Rozanov wants to open another front—smartphones with bundled offers. “The realisation for these devices is almost four to five times higher than dongles. Before 3G operators find their feet, we want to start with a combination of dongles and smartphones at $100,” he says, adding that iPhone-like devices may also be on the cards.

Of course, the CDMA numbers continue to disappoint. The Telecom Regulatory Authority of India reports say this market has dropped from 26% of the total wireless subscriber base in March 2008 to 13.4% in June 2011. Net subscriber additions are less than 4% of the total, average revenue per user (ARPU) is Rs 64 compared to GSM’s Rs 98. But Rozanov says he is on course to become Ebitda positive by early 2014. “MTS Russia took 14 years to become cash positive. MTS India is being judged on less than four years of operations.” MTS India’s revenue was Rs 523 crore with a negative Ebitda of Rs 1,504 crore in FY2010-11. In the first three quarters of FY2011-12, those figures are Rs 843 crore and negative Rs 1,324 crore respectively. So sales are up, losses declining, and Rozanov hopes that MTS India’s success will result in shareholder approval for more investments in the country.

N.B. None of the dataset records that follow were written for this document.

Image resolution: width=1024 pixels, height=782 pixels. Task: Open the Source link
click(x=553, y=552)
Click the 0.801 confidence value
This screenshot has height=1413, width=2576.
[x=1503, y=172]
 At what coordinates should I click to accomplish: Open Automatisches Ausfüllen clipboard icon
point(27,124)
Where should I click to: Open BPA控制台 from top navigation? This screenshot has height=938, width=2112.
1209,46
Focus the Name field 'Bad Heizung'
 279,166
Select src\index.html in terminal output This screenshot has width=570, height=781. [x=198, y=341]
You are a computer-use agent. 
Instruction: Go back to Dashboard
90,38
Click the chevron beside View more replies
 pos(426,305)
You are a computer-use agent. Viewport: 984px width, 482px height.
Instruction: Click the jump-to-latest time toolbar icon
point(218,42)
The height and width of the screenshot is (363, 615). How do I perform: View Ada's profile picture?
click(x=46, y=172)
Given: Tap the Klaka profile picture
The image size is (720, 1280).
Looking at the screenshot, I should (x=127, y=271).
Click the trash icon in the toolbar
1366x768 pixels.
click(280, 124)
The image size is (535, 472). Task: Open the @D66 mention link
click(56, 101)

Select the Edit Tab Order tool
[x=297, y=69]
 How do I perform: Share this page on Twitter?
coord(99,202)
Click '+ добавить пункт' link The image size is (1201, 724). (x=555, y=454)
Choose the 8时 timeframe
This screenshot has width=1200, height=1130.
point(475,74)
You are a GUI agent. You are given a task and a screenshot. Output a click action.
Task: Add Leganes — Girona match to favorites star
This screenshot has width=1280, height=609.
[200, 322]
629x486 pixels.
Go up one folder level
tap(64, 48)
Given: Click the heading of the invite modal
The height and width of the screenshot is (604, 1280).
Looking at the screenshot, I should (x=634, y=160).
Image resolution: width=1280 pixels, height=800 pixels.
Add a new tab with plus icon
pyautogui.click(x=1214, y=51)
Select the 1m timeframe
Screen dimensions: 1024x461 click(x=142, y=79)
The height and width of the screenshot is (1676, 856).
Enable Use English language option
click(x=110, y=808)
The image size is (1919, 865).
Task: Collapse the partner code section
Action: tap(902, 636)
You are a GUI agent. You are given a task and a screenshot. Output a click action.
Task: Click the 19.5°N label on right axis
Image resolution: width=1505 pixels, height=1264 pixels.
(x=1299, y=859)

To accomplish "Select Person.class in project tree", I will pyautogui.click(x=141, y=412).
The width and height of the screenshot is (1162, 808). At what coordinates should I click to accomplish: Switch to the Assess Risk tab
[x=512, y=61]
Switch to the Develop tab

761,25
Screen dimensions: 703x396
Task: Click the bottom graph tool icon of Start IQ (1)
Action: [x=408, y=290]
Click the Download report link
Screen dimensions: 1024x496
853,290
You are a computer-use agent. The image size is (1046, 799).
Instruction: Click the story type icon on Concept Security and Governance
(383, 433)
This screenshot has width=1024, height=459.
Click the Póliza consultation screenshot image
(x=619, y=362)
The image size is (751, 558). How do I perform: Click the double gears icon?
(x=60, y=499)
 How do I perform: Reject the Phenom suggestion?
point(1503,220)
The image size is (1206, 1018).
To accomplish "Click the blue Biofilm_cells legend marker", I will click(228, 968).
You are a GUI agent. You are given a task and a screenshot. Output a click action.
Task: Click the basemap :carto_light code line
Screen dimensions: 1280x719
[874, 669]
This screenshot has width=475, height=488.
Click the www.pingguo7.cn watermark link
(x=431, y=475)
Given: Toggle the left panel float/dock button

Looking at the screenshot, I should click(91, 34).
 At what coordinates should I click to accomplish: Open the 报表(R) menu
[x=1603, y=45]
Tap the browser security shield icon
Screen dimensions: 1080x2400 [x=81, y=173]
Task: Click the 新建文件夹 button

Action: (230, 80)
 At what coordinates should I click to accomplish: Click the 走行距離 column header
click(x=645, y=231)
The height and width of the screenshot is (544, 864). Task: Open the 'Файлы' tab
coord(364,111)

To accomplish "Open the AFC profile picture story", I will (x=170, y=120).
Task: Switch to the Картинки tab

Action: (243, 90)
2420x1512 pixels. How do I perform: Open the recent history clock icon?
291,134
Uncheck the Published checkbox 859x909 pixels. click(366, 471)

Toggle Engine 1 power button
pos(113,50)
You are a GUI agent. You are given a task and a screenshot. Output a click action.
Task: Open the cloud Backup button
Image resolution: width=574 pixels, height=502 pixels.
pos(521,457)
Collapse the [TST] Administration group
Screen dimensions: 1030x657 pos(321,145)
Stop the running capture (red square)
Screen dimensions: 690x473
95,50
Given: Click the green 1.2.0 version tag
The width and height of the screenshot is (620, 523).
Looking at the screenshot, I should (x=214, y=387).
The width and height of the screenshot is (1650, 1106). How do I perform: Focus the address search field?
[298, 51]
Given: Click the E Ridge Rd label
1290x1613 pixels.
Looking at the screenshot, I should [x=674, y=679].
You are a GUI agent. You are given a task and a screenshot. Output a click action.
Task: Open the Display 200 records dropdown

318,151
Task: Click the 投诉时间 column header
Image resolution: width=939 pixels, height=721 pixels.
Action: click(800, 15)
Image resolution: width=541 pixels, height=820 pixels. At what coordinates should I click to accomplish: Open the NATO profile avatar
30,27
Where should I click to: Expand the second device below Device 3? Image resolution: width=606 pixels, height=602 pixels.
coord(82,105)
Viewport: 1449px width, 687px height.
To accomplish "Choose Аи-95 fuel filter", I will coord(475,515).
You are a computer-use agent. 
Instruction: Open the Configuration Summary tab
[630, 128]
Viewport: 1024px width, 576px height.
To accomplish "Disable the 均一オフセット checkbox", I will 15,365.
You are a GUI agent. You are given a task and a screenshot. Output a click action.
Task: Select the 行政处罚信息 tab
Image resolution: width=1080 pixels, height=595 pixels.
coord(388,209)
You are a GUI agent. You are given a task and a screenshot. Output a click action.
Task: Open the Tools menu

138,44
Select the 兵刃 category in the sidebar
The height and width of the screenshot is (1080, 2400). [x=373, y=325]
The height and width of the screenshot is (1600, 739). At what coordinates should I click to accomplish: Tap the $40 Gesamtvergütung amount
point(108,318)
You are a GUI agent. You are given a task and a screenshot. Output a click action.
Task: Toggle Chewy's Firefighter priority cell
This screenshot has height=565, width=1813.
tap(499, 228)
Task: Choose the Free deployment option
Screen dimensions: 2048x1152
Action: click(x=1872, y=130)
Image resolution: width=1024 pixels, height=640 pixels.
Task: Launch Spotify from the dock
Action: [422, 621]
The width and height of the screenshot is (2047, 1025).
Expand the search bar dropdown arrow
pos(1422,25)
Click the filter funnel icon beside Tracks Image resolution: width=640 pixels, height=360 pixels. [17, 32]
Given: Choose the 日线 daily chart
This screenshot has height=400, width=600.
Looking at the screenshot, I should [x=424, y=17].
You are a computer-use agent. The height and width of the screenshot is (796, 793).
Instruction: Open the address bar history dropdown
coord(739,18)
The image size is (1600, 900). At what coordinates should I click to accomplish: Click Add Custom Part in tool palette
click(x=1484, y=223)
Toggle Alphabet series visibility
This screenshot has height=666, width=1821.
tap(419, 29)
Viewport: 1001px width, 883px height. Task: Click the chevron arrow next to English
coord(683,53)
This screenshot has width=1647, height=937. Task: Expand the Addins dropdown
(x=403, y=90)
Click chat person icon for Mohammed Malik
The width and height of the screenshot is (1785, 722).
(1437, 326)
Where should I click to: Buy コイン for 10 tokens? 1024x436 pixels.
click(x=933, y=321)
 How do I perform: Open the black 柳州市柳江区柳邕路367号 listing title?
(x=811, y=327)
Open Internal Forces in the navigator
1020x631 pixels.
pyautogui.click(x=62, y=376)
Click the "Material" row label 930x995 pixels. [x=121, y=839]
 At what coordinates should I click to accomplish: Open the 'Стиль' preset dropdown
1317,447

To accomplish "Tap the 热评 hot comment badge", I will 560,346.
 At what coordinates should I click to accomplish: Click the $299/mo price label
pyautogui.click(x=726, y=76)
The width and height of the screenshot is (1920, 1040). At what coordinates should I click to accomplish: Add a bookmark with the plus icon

Sistema is also preparing to bring in Glonass, a system of navigational satellites developed as a Russian alternative to GPS, and has begun getting the necessary government permissions. Says Shamolin: “Sistema is driven by opportunity and will not wait for one business to mature. We won’t wait for the telecom business to turn profitable.”

Along with Russian space agency Roskosmos, Sistema is exploring applications for intelligent traffic management. Glonass, which began life as a Cold War military application, is used in vehicles in Moscow and is being pitched as a serious contender for traffic systems in Delhi and Mumbai, apart from being embedded in mobile phones. But the project, a Putin favourite, needs to overcome glitches such as malfunctioning technology and dud satellites.

Sistema says its software company Sitronics, which began Indian operations in 2009, will create the ground for Glonass here. Sitronics handles SSTL’s billing solutions and tied up with Tech Mahindra last October to expand its presence among new operators and small and medium enterprises. “As security becomes high priority, we will use our Russian experience to gain a foothold here. We are not looking at eating into someone else’s pie. We will compete by making friends or by creating our own pie,” says Vikilov Timur, managing director of Sitronics India.

Although Indo-Russian ardour isn’t as intense as it once was, Russia and India are still all-weather friends in foreign affairs. These ties gave Sistema the confidence to bet big on India. Now it has to prove it can win in a free market.